Chercheurs Algériens et Mauritaniens en ont longuement discutés..Chercheurs Algériens et Mauritaniens en ont longuement discutés

Les intervenants réunis lors de la conférence intitulée « Les références communes entre l’Algérie et la Mauritanie » ont mis en lumière les multiples éléments, historiques, culturels et religieux, qui attestent de la profondeur des liens entre les deux pays.

Scindée en deux séances, la rencontre a rassemblé des chercheurs algériens, mauritaniens et sahraouis, qui ont chacun apporté un éclairage différent sur ces références partagées.

L’universitaire mauritanien Mohamed Yahia Babah a souligné, dans un exposé richement documenté, l’importance des référents religieux communs à l’Algérie et à la Mauritanie. Il a mis en avant l’apport décisif de savants algériens dans la diffusion de la doctrine d’El Achaâria en Mauritanie, citant notamment El Aâkabani et Mohamed Abou Abdallah Senoussi El Hasni El Tlemçani.
Il a également évoqué le rôle de l’érudit algérien Abdelkrim El Meghili dans l’enracinement des principes du malikisme en Mauritanie. Le conférencier a rappelé un autre fait marquant de cette fraternité historique : le soutien moral et spirituel apporté par la Mauritanie à la résistance de l’Émir Abdelkader.

De son côté, Hamdi Allal Daffar, du Sahara occidental, a insisté sur la nécessité, pour les peuples en lutte contre l’occupation ou l’ordre colonial, de défendre leurs fondements culturels.
« L’occupant a toujours voulu substituer sa propre culture à celle des peuples conquis », a-t-il déclaré, citant en exemple la lutte du peuple sahraoui pour son autodétermination.

Lors de la seconde séance, Abdelmadjid Djaâ, de l’université de Tindouf, a également abordé les références communes entre l’Algérie et la Mauritanie.
« Des modes culturels similaires existent dans les deux pays », a-t-il affirmé, évoquant notamment la culture hassanite, qui trouve des expressions identiques de part et d’autre de la frontière.

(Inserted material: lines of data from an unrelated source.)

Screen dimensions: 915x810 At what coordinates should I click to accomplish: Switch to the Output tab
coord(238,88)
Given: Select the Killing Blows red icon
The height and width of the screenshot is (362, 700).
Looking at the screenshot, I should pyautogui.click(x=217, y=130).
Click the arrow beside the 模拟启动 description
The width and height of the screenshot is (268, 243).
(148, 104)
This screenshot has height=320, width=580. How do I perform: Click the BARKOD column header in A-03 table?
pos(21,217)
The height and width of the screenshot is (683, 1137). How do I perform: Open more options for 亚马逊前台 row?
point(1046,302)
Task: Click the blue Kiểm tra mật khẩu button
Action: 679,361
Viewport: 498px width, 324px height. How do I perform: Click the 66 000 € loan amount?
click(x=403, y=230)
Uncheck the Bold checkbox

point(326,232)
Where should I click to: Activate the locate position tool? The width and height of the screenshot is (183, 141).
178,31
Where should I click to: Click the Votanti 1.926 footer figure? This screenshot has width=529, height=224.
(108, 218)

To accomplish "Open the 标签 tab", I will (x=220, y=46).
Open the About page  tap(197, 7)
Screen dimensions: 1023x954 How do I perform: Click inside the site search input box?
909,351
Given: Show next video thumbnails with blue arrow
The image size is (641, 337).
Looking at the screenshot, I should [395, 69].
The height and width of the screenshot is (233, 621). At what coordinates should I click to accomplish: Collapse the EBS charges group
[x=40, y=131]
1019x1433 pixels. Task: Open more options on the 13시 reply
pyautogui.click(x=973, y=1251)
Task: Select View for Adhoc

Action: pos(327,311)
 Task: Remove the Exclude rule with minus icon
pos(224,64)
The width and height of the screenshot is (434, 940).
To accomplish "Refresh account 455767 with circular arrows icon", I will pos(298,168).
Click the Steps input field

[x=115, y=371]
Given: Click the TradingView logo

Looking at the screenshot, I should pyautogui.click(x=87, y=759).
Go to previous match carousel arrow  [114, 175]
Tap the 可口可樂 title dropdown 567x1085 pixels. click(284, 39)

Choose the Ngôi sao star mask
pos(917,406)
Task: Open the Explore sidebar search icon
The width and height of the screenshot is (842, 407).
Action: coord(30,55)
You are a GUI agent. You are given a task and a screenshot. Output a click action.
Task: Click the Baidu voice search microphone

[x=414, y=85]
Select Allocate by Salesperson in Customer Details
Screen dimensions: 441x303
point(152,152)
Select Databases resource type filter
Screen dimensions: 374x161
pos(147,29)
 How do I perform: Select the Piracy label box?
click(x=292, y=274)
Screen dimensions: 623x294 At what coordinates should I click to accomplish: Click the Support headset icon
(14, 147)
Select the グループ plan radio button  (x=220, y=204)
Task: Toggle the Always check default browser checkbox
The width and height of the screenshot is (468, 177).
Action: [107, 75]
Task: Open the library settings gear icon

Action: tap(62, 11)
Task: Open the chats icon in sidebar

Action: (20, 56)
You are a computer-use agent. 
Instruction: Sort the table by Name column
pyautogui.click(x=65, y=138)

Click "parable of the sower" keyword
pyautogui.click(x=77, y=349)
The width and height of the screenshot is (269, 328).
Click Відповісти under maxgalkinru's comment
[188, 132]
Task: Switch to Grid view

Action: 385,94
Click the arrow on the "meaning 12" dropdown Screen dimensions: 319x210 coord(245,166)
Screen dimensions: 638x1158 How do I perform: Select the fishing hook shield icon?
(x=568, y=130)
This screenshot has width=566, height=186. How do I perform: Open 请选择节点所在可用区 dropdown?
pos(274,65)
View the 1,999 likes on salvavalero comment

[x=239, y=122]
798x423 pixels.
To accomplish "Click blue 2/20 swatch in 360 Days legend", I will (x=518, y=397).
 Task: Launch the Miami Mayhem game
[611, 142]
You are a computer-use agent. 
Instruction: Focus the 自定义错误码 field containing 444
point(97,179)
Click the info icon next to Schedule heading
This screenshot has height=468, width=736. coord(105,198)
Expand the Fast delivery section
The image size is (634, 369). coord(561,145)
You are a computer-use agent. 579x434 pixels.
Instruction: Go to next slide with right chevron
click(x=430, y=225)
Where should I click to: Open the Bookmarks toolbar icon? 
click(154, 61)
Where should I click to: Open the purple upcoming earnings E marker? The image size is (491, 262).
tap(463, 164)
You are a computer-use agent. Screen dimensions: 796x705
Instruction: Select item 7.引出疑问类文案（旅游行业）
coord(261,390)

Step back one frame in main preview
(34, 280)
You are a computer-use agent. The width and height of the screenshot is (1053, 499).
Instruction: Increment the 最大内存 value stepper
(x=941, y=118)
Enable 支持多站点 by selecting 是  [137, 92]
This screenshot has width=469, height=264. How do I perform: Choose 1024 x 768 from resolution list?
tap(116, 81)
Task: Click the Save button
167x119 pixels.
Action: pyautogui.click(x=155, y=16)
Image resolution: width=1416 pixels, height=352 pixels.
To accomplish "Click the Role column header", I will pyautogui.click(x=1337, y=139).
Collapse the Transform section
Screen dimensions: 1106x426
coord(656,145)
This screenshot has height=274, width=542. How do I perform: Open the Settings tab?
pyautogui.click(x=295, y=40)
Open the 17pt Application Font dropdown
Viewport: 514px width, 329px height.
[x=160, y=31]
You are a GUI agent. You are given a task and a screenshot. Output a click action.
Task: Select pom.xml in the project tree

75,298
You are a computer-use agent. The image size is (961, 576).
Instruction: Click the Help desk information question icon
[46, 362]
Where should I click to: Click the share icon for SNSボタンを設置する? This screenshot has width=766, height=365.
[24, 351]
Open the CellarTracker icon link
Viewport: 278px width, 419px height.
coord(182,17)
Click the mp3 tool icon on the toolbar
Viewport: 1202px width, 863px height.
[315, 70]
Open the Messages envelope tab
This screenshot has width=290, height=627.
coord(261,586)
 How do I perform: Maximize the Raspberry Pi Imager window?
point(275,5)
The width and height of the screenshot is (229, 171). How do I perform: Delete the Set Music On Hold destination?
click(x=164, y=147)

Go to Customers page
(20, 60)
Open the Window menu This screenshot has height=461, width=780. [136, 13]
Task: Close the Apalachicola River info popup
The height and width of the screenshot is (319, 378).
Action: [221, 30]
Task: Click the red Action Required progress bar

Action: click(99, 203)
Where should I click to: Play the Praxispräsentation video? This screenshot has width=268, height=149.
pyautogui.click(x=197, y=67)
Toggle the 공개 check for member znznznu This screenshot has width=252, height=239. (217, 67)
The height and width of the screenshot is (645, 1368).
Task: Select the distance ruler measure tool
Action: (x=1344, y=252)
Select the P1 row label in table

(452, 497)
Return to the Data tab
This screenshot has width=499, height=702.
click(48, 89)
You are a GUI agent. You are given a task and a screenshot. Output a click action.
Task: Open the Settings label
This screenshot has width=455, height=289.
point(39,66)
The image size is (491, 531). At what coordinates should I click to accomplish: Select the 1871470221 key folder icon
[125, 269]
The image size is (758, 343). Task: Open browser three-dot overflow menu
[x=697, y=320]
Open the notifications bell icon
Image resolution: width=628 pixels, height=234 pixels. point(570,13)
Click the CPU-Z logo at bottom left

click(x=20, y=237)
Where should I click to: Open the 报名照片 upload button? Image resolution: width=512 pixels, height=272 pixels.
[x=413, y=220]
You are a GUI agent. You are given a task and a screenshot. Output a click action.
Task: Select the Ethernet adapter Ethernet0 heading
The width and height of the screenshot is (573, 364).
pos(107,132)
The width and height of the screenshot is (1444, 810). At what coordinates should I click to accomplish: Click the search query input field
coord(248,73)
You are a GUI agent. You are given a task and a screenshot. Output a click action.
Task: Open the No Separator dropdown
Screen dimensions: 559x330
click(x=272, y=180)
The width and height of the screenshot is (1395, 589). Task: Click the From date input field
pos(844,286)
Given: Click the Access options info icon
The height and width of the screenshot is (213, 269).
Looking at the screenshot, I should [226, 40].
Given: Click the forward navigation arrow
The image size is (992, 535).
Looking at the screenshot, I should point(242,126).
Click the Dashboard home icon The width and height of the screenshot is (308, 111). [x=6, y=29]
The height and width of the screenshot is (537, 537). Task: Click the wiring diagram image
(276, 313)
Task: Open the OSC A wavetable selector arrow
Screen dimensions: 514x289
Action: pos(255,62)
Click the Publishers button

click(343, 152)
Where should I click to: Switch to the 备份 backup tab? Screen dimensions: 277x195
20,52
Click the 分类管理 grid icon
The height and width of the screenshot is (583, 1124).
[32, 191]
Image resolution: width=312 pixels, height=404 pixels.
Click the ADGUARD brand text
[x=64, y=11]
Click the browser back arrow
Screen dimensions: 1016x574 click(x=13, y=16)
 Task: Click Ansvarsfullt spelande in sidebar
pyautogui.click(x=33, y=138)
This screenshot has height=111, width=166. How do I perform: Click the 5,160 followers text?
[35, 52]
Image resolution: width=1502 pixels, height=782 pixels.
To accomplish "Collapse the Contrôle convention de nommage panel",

Enfin, Hadj Ahmed Abdallah, enseignant de religion et de droit à l’université d’Adrar, a retracé l’histoire des relations entre les établissements religieux algériens et mauritaniens à travers les siècles.
Selon lui, la proximité des pratiques religieuses a contribué à renforcer durablement les liens spirituels et sociaux entre les populations des deux pays.